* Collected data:
■ ■ ■

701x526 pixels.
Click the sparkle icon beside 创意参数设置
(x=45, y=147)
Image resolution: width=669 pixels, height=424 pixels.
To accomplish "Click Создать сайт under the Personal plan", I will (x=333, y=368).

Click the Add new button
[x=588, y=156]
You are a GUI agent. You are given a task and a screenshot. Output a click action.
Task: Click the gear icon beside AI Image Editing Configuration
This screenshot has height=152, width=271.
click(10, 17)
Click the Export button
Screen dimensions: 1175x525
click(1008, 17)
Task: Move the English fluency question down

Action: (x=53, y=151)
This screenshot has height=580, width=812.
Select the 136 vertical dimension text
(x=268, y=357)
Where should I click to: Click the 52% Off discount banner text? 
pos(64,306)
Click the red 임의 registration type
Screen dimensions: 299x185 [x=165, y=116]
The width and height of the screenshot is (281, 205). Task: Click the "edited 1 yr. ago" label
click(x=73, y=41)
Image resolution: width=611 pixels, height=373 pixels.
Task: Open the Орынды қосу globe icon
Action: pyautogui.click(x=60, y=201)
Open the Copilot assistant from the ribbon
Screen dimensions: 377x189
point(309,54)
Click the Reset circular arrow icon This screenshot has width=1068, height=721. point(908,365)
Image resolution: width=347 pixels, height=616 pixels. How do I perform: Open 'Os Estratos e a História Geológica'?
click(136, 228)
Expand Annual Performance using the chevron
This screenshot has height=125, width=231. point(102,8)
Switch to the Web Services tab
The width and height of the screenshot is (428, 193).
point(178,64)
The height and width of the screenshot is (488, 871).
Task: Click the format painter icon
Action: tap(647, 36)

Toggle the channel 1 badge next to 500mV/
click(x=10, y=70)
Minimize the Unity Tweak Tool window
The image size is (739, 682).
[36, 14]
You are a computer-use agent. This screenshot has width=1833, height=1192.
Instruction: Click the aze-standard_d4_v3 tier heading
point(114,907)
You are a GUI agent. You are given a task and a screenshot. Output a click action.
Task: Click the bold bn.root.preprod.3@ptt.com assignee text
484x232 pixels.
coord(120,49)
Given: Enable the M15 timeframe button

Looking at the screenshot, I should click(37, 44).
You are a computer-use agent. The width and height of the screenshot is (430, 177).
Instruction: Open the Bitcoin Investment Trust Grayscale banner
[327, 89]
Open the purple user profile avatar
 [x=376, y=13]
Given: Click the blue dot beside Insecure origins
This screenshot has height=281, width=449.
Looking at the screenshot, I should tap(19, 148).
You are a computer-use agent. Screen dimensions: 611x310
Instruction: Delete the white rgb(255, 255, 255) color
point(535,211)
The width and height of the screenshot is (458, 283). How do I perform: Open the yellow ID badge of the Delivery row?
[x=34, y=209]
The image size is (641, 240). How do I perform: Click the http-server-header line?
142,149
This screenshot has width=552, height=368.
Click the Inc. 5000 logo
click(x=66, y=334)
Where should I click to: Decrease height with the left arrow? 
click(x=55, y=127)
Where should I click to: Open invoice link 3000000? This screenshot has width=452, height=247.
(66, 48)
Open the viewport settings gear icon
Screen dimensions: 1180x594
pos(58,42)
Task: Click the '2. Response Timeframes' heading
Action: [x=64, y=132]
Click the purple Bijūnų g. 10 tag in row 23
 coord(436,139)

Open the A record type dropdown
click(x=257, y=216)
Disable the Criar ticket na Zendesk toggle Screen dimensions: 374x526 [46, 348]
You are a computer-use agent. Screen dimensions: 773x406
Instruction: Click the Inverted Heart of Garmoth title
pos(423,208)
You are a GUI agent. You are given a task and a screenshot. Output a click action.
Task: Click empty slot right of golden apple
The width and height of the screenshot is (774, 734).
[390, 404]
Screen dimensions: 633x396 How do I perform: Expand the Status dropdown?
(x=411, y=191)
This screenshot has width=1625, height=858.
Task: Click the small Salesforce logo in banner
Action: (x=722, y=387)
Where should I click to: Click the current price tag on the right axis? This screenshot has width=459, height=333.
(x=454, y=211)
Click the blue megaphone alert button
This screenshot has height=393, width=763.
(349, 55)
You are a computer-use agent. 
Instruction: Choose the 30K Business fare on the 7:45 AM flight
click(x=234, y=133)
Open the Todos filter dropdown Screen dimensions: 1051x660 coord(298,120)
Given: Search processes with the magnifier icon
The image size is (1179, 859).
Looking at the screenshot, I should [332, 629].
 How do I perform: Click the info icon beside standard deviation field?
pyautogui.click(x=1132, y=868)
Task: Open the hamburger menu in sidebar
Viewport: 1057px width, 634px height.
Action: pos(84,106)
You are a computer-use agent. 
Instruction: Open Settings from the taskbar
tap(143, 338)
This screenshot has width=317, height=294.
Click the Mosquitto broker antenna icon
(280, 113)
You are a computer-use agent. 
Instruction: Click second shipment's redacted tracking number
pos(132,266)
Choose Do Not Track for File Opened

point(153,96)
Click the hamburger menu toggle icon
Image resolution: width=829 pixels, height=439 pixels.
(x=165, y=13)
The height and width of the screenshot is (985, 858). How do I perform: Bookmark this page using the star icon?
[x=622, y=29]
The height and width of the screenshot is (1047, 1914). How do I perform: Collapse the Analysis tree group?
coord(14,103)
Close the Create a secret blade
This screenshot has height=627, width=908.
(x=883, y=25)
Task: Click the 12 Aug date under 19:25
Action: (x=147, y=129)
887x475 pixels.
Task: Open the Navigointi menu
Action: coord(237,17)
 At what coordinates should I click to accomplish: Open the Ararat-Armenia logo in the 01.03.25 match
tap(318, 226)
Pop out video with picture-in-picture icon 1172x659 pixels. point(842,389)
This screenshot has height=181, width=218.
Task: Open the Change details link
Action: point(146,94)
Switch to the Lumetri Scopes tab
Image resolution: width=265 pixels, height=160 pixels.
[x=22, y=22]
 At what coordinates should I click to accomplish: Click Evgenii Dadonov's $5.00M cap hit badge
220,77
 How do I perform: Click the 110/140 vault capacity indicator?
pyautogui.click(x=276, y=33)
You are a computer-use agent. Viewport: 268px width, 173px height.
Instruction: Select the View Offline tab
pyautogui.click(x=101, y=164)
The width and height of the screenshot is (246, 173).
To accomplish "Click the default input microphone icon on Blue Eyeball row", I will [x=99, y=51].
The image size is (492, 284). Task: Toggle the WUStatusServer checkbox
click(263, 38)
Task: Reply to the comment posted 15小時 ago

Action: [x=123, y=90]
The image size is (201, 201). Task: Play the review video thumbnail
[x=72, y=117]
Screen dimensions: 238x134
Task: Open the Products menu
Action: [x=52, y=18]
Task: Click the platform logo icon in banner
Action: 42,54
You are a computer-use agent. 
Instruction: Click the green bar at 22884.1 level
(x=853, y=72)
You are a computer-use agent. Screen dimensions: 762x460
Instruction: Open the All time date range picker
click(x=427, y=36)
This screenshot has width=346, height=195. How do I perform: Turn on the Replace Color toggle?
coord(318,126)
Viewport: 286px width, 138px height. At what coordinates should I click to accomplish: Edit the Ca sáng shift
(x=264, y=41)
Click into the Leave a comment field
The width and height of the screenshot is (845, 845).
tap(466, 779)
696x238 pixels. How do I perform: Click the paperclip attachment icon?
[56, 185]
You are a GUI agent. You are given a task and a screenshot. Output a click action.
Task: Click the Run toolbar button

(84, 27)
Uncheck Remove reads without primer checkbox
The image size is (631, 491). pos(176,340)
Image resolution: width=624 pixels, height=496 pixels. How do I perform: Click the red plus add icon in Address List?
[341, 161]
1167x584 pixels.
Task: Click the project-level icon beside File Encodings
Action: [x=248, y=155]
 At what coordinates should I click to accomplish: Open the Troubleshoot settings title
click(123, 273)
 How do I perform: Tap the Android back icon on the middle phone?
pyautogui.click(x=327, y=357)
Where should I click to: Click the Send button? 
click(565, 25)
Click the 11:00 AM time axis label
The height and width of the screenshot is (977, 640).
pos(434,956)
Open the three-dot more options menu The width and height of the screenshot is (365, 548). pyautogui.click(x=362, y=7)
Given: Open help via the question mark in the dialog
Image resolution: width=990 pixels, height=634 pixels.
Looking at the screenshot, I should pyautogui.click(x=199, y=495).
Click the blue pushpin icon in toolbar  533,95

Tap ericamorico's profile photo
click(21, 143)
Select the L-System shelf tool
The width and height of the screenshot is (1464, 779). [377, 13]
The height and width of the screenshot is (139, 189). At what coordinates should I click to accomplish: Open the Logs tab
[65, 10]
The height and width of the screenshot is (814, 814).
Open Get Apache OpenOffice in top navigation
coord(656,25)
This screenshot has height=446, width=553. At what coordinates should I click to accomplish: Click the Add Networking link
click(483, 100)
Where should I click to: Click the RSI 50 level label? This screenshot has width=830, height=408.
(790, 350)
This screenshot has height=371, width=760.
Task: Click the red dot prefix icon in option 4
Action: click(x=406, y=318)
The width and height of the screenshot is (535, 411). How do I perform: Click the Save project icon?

■ ■ ■

* EXERCISE DESCRIPTION: If a line in the entries contains "computer", copy it.

* RESPONSE TO THE TASK:
You are a computer-use agent. This screenshot has width=1833, height=1192.
You are a computer-use agent. The width and height of the screenshot is (430, 177).
You are a computer-use agent. Screen dimensions: 611x310
You are a computer-use agent. Screen dimensions: 773x406
You are a computer-use agent. 
You are a computer-use agent. 
You are a computer-use agent. 
You are a computer-use agent. Viewport: 268px width, 173px height.
You are a computer-use agent. 
You are a computer-use agent. Screen dimensions: 762x460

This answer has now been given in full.